NCRI

Once-banned Iran exile group opens office a block from White House

 

 

 

 

 

 

 

 

 

 

 

Source: The Washington Post
In from the cold and now on Pennsylvania Avenue just a block from the White House!

The National Council of Resistance of Iran, an umbrella group that included an armed wing (Mujahedin-e Khalq, or MEK), opened its new Washington, D.C. office Thursday.

The group, fierce opponents of the regime in Tehran — and which the Iranians brand a violent cult — had been on the State Department’s list of foreign terrorist organizations since 1997. The NCRI hasn’t been able to operate in this country since 2003.
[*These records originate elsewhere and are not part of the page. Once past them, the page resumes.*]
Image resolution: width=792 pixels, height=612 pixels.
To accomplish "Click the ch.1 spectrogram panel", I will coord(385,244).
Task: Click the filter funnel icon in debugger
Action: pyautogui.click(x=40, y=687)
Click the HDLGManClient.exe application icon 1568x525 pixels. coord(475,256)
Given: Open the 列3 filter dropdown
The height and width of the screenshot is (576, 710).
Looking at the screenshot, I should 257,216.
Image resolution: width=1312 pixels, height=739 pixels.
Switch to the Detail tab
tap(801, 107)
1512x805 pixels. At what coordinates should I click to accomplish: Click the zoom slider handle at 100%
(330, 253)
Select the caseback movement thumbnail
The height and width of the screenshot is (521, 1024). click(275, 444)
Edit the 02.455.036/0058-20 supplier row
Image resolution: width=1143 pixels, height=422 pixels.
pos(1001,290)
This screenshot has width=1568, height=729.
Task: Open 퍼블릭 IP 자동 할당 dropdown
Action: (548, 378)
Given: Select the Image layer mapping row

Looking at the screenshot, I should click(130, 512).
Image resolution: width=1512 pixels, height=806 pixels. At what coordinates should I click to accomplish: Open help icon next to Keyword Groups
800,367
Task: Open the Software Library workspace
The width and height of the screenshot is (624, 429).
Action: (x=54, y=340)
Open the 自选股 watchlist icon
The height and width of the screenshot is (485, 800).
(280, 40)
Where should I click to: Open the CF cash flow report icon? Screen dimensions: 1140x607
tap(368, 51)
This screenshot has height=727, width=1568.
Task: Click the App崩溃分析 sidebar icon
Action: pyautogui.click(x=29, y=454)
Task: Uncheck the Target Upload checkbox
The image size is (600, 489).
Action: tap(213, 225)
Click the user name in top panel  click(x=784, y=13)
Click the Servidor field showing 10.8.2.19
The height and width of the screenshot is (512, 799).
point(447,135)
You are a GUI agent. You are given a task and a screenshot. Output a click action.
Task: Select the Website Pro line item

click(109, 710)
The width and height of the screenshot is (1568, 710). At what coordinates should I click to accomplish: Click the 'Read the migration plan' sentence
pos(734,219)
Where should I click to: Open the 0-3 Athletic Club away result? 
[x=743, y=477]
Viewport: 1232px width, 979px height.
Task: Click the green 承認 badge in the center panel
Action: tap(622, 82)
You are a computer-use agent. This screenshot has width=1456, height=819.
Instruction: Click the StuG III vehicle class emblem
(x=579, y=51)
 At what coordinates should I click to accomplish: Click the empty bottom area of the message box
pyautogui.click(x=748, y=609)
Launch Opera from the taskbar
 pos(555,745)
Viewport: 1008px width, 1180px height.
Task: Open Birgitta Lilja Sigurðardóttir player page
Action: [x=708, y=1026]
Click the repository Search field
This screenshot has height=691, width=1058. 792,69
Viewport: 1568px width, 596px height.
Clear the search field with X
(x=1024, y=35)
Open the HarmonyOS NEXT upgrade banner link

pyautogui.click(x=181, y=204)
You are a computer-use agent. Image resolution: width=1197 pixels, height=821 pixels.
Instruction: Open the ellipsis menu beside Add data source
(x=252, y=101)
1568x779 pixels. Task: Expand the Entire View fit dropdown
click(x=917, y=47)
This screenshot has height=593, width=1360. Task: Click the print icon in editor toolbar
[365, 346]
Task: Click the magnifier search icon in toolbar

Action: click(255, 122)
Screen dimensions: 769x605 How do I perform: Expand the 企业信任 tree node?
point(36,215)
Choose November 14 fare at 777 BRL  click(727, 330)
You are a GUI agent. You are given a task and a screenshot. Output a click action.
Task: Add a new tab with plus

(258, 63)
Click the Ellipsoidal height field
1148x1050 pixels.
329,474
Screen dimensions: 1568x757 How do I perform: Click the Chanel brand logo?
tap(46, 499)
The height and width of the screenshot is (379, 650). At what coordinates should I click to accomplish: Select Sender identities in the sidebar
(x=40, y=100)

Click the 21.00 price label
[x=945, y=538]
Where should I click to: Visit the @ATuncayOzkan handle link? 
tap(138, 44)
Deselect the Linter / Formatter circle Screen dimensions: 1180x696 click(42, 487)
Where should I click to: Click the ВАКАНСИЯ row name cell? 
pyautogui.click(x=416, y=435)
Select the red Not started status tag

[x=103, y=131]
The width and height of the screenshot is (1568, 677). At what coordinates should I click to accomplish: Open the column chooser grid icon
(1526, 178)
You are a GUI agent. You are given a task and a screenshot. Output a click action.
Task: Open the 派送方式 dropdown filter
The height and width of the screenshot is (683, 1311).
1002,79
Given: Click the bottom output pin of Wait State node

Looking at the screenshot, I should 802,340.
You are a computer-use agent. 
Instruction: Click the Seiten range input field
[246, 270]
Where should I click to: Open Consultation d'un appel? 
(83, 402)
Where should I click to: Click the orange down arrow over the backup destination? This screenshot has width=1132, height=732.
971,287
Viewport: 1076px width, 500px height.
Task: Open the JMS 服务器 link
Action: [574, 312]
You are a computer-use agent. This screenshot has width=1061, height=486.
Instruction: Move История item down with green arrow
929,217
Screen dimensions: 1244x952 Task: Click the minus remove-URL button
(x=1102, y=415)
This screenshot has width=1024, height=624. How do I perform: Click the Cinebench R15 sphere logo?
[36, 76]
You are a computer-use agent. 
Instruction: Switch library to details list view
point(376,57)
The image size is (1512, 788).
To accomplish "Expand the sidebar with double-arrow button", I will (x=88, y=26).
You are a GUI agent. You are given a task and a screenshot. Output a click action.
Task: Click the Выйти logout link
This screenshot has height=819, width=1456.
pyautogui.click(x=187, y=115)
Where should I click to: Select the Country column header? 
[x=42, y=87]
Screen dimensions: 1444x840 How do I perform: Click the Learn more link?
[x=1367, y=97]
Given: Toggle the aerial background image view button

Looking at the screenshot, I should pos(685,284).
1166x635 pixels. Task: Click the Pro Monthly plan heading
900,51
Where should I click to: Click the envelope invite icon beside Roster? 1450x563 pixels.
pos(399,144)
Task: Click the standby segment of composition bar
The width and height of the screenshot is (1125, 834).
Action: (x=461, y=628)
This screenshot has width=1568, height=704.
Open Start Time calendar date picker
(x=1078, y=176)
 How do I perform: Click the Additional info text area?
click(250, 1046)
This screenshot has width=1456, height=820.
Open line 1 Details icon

There had been some 3,000-plus MEK in Camp Ashraf in Iraq near the Iranian border. The MEK turned over its weapons to the Army — and has rejected violence, an NCRI official told us. But pressure from Iran led the Iraqis to close the camp recently and move the MEK closer to the capital — where they get hammered regularly by mortar fire. (The group’s leadership is based in Paris.)

A lengthy lobbying and legal campaign — backed by folks such as former U.N. ambassador John Bolton, Rep. Dana Rohrabacher, presidential candidates Newt Gingrich (R), Rudy Giuliani (R) and Howard Dean (D) and former Pennsylvania governor Ed Rendell — eventually forced the State Department to remove the organization from the terrorist sponsor list.

NCRI officials noted that Bolton, former Obama National Security Adviser Jim Jones, former Rep. Patrick Kennedy (D-R.I.) and other backers attended the opening of the office of what’s now styled as “Iran’s Parliament-in-exile.”